OpenTable shows a first name and profile image next to reviews. If you’d rather keep the image neutral, upload a simple avatar before posting. Skip faces of other guests in photos and keep captions factual. Straightforward captions keep the feed clean and help moderators keep the focus on dining.

Ethical, Clean Reviewing

Share what happened at your table and stick to what you saw, ate, and heard from staff. Avoid speculation about motives or back-of-house steps. If a serious issue came up, message the restaurant through your reservation record so they can follow up in a direct channel.

Never copy parts of someone else’s write-up or paste the same block across multiple places. Original comments help diners make choices and give teams a clear signal to act on.

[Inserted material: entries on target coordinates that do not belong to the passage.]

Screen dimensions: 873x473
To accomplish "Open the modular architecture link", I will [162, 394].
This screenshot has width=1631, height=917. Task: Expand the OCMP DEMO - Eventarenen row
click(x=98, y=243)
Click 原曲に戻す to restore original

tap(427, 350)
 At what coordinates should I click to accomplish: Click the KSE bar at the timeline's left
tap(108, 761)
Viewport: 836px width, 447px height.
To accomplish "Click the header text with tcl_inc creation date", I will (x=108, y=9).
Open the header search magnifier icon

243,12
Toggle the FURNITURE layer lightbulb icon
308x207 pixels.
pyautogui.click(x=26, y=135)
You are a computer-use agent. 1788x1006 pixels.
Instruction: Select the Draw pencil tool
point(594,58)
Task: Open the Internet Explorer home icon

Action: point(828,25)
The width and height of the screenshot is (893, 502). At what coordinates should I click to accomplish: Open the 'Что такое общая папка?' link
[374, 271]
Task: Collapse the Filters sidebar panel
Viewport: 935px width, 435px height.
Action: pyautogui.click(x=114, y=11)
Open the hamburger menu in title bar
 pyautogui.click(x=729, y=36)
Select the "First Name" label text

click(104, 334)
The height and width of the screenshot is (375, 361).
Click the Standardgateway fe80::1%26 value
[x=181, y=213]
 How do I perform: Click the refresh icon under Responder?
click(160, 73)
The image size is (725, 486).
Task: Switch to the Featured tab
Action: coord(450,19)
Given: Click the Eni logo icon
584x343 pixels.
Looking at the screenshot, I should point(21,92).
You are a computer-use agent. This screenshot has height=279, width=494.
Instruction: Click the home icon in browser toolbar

Mini Template You Can Copy

Headline: “Crab ravioli, lively room.”
Food: “Ravioli had thin pasta and rich filling; tiramisu leaned sweet.”
Service: “Warm greeting; mains came ten minutes after starters.”
Room: “Tables spaced well; music at mid level.”
Wrap: “Would return for the pasta and patio.”

Realistic Scenarios And Snappy Lines

Date Night

“Cozy corner table; scallops with a light sear; staff kept courses moving without rush. A solid pick for a quiet evening.”

Group Dinner

“Large table near the window; shared plates landed hot; one drink lagged; staff made it right fast. Plenty of room for a party of eight.”

Business Lunch

“Host sat us within five minutes; mains arrived in fifteen; noise at a steady hum; great for a quick client catch-up.”

Why Your Review Matters

Your write-up guides diners who are choosing a spot right now. It also gives the team a fast way to see what landed well and what needs care. That loop is strongest when feedback is recent, specific, and tied to a real reservation through the platform’s tools.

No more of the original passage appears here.